A recent client of mine enrolled in coaching after receiving a long sought after promotion. While elated by the new opportunity, increased pay, and powerful title, she was in serious distress. Her team was short-staffed and struggled to get the right people on board. The organization was contemplating an expansion into a new market, which she disagreed with and believed would further overwhelm her team. In addition, with her deep institutional knowledge, she had always been the ‘go to’ person at the firm, yet she could no longer balance everyone’s requests with her new responsibilities.
She was burning out and seriously considered quitting. The disruptions, both good and bad, were too much to absorb.
Are you dealing with workplace disruptions that create stress?
Perhaps you are facing new technologies, market expansion/reduction, personnel reductions, reallocated workloads, new leadership, a new “Work from Home” policy, or residual supply chain effects. The list can feel endless.
Disruptions abound and our ability to be resilient in the face of them is critical to both our well-being and organizational success. Research shows that high levels of resilience positively influence employee satisfaction and engagement. And employees managing well-being and mental health challenges are four times more likely than others to leave organizations (McKinsey State of the Organization, 2023).
As an executive coach, I am often asked how leaders can build resilience, both for themselves and their direct reports. I begin by emphasizing that not all stress is bad. When we experience eudaemonic stress – stress that arises from the pursuit of excellence & self-fulfillment through a virtue- or value-driven lifestyle – it makes us healthier, leads to peak performance, and helps us thrive. But when we experience distress in the workplace – a negative mental state that leads to severe psychological and emotional pain, anxiety, and sorrow – it can lead to burnout where we have no emotional reserves to bounce back.
So, the first step involves identifying your experiences as either healthy workplace stress or dangerous workplace distress. You can then explore healthy ways to manage stress and eliminate factors causing distress.
And once you’ve eliminated the factors contributing to distress that are within your control, consider taking the following steps to build resilience:
Manage Your Brain Power
Implement scheduling strategies to retain focus. Put discrete time on your calendar to manage emails as opposed to checking them continuously throughout the day.
Schedule time for strategic thinking and turn off notifications that pull your focus. The goal is to avoid context shifting – moving in and out of work projects – which taxes the brain and leads to cognitive overload and fatigue.
Take conscious breaks throughout your day. The brain can stay highly focused for 20 minutes, and optimal work block times are typically between 90 and 120 minutes. To take a quick brain break, walk around the office, grab a glass of water, or do standing stretches to rest and refuel.
Build Healthy Connections
Research shows that an individual’s resilience can be bolstered by investing in strong relationships and networks. A positive interaction with a friend or close colleague can help make meaning of difficult situations, provide empathetic support, and harness confidence to push through difficult periods.

******************************

Repeat word for word the part of the article on workplace resilience that starts at "A recent client" and stops after "that create stress?".

******************************

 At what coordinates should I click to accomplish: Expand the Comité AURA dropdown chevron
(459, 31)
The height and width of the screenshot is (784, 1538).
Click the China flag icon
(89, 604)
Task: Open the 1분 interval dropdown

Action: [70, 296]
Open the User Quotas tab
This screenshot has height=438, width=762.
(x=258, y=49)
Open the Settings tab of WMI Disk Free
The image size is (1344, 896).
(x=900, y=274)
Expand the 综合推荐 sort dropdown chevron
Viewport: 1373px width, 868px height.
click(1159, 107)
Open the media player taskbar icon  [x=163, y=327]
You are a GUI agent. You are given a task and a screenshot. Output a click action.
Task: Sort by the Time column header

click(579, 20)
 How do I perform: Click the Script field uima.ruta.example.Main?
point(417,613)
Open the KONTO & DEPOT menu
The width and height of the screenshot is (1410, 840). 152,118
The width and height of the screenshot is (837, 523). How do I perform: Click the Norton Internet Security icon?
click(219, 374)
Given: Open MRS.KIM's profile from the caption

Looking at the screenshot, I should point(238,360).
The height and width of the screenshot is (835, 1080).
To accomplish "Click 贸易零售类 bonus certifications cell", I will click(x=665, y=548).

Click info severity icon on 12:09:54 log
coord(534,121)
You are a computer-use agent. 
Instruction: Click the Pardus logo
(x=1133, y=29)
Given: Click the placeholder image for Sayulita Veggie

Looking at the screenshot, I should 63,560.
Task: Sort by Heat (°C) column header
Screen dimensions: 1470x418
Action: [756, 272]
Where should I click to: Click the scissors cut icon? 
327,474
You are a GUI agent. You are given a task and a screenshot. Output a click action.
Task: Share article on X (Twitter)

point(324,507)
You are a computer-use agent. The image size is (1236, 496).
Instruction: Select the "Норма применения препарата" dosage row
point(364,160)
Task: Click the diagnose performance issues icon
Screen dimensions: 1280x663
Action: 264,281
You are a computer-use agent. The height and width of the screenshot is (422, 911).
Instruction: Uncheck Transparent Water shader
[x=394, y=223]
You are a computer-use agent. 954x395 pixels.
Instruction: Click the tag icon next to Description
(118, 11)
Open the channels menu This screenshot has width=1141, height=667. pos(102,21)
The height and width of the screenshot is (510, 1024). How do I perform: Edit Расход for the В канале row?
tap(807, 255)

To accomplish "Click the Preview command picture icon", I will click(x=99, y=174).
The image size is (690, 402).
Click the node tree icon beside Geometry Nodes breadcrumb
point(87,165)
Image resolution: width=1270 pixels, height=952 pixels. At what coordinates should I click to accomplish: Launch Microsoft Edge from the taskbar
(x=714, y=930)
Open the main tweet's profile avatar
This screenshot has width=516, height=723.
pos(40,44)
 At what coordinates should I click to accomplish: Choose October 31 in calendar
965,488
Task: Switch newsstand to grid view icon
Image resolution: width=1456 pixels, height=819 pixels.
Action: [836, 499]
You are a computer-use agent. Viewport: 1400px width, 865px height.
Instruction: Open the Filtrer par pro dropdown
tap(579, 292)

******************************

§ Final answer:
A recent client of mine enrolled in coaching after receiving a long sought after promotion. While elated by the new opportunity, increased pay, and powerful title, she was in serious distress. Her team was short-staffed and struggled to get the right people on board. The organization was contemplating an expansion into a new market, which she disagreed with and believed would further overwhelm her team. In addition, with her deep institutional knowledge, she had always been the ‘go to’ person at the firm, yet she could no longer balance everyone’s requests with her new responsibilities.
She was burning out and seriously considered quitting. The disruptions, both good and bad, were too much to absorb.
Are you dealing with workplace disruptions that create stress?